- [ASSIGNMENT]:
In the records below, repeat word for word only the lines starting at the one that contains "Click the zoom out magnifier" and ending at the one that contains "Task: Open the Pages section heading", pictures excluded.
*** DATASET ENTRIES ***
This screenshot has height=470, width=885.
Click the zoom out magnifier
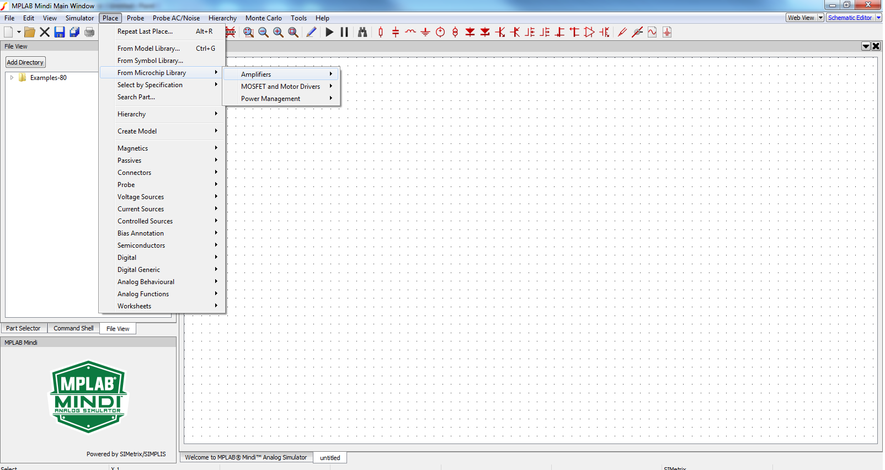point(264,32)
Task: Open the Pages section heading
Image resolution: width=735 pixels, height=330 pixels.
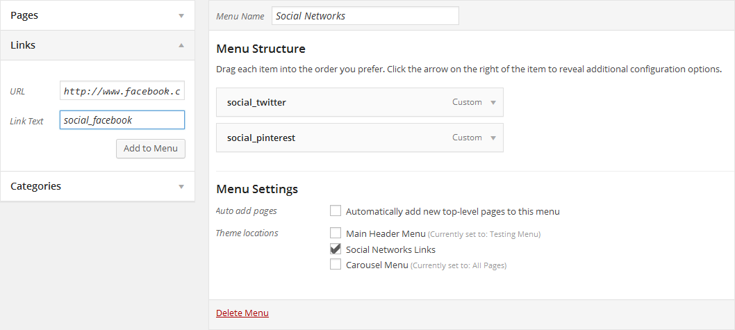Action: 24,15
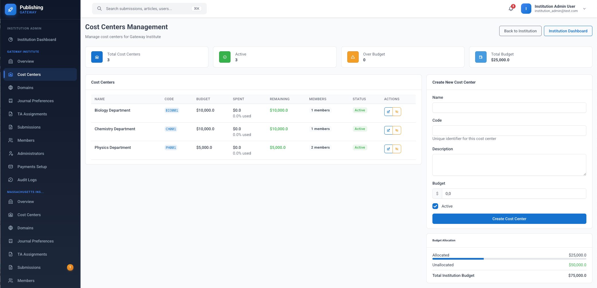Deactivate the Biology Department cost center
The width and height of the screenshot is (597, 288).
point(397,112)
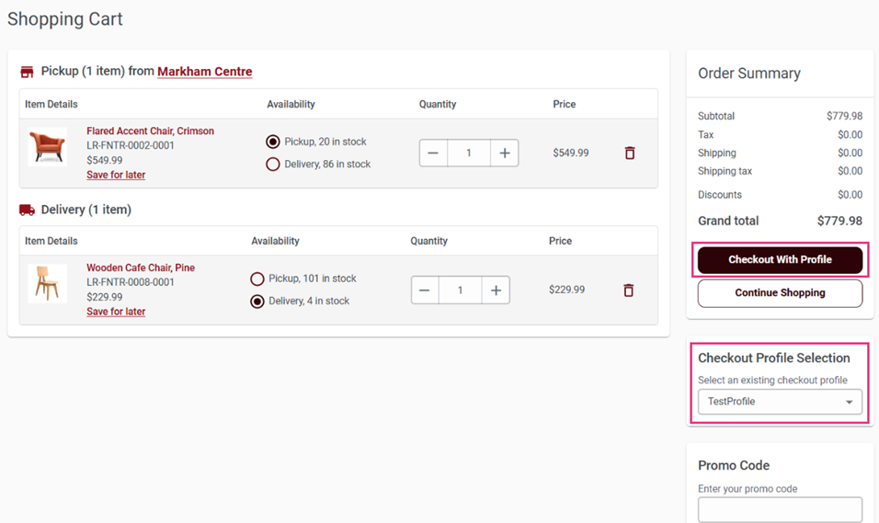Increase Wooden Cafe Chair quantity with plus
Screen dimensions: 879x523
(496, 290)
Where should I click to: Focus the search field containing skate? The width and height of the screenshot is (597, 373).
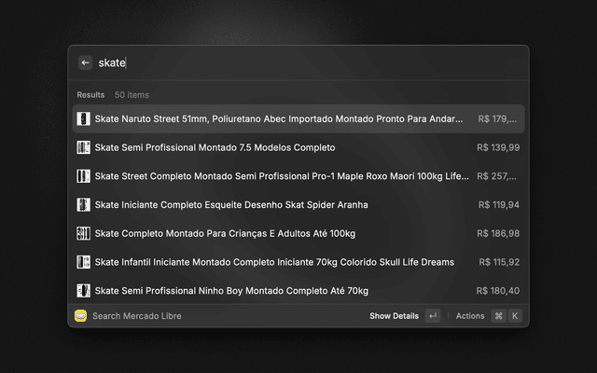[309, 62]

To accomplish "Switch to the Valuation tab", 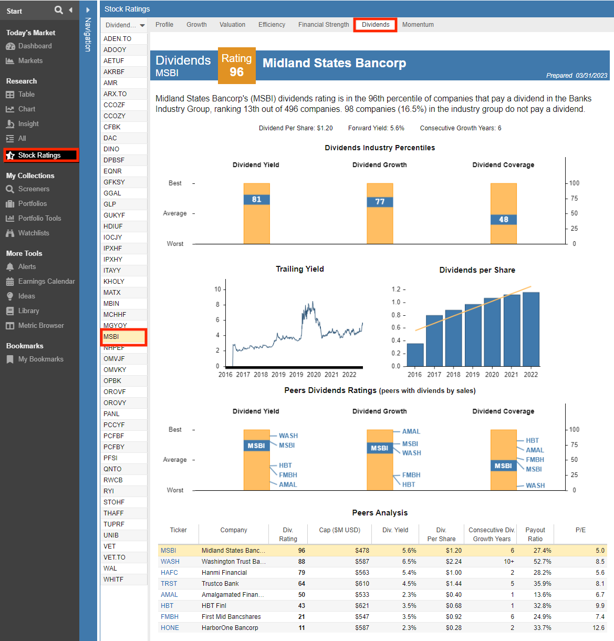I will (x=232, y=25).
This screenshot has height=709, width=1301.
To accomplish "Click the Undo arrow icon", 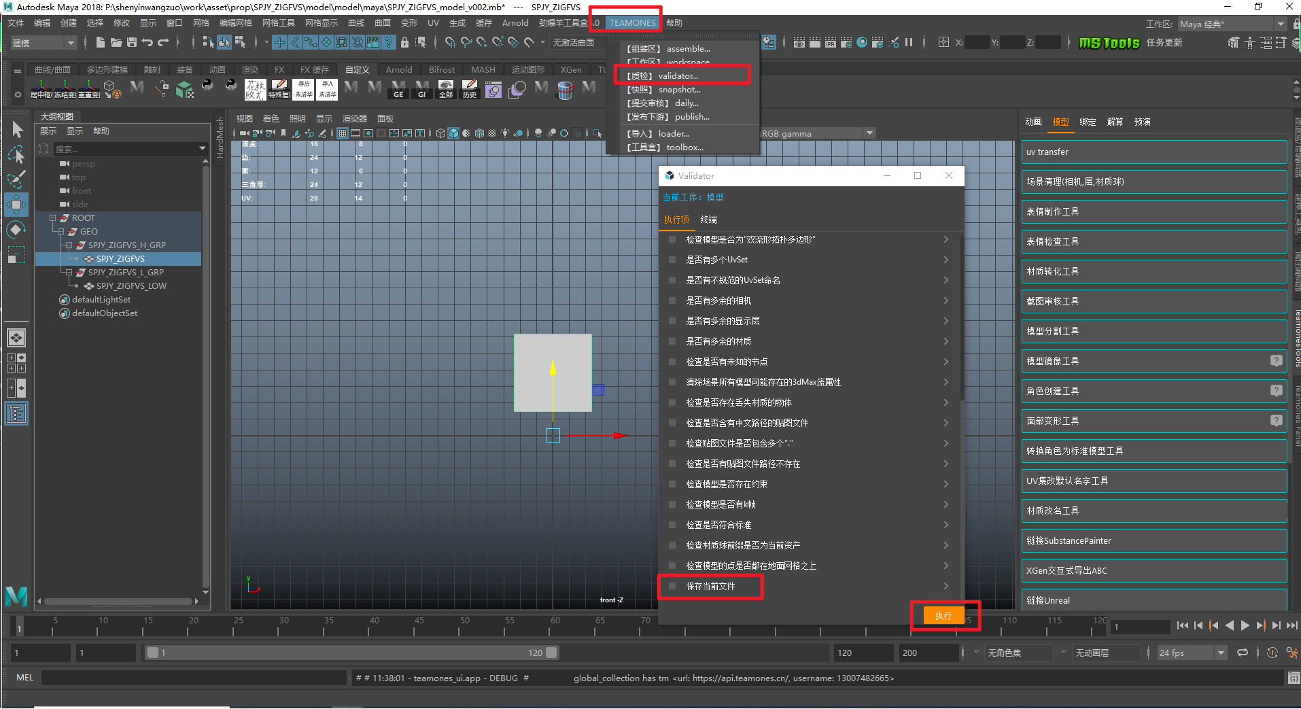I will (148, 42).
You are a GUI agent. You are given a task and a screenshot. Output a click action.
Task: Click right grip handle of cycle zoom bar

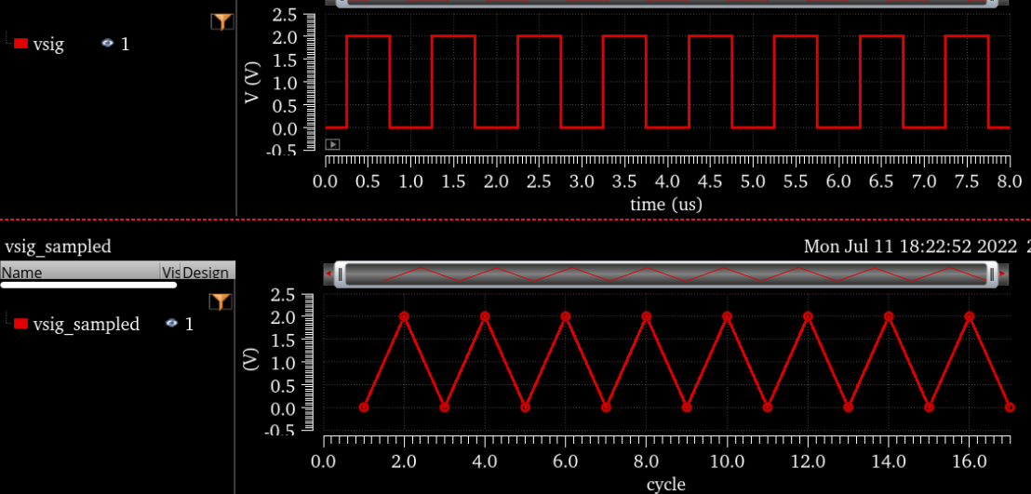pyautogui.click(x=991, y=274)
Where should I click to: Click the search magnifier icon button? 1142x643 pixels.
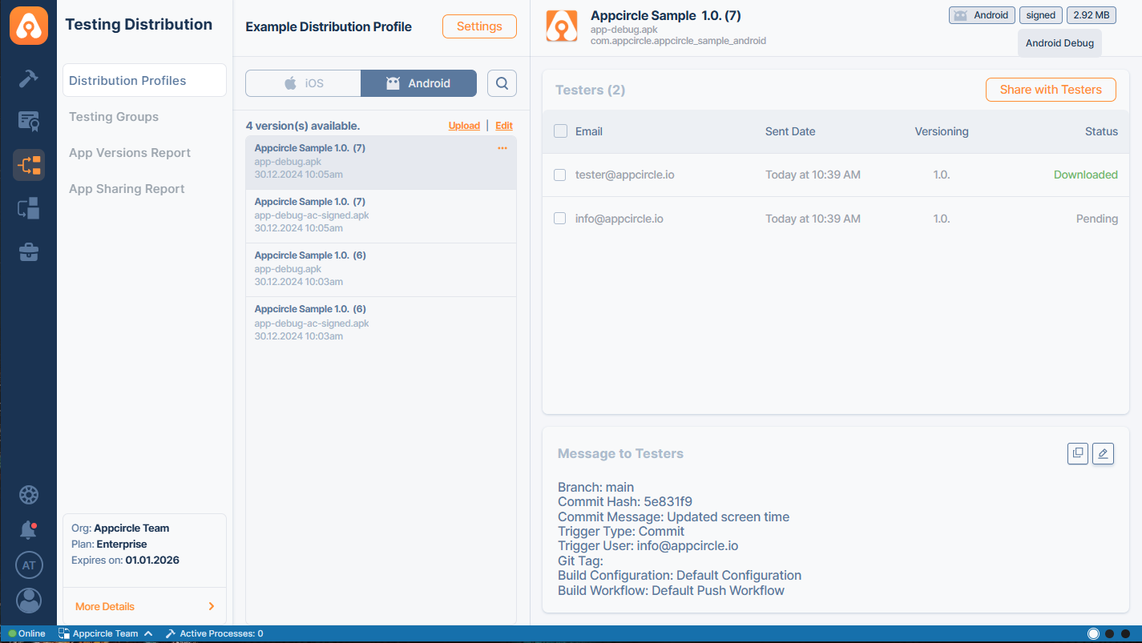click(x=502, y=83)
*** End of DATASET ENTRIES ***
- [WRITTEN ANSWER]:
Click the zoom out magnifier
point(264,32)
Task: Open the Pages section heading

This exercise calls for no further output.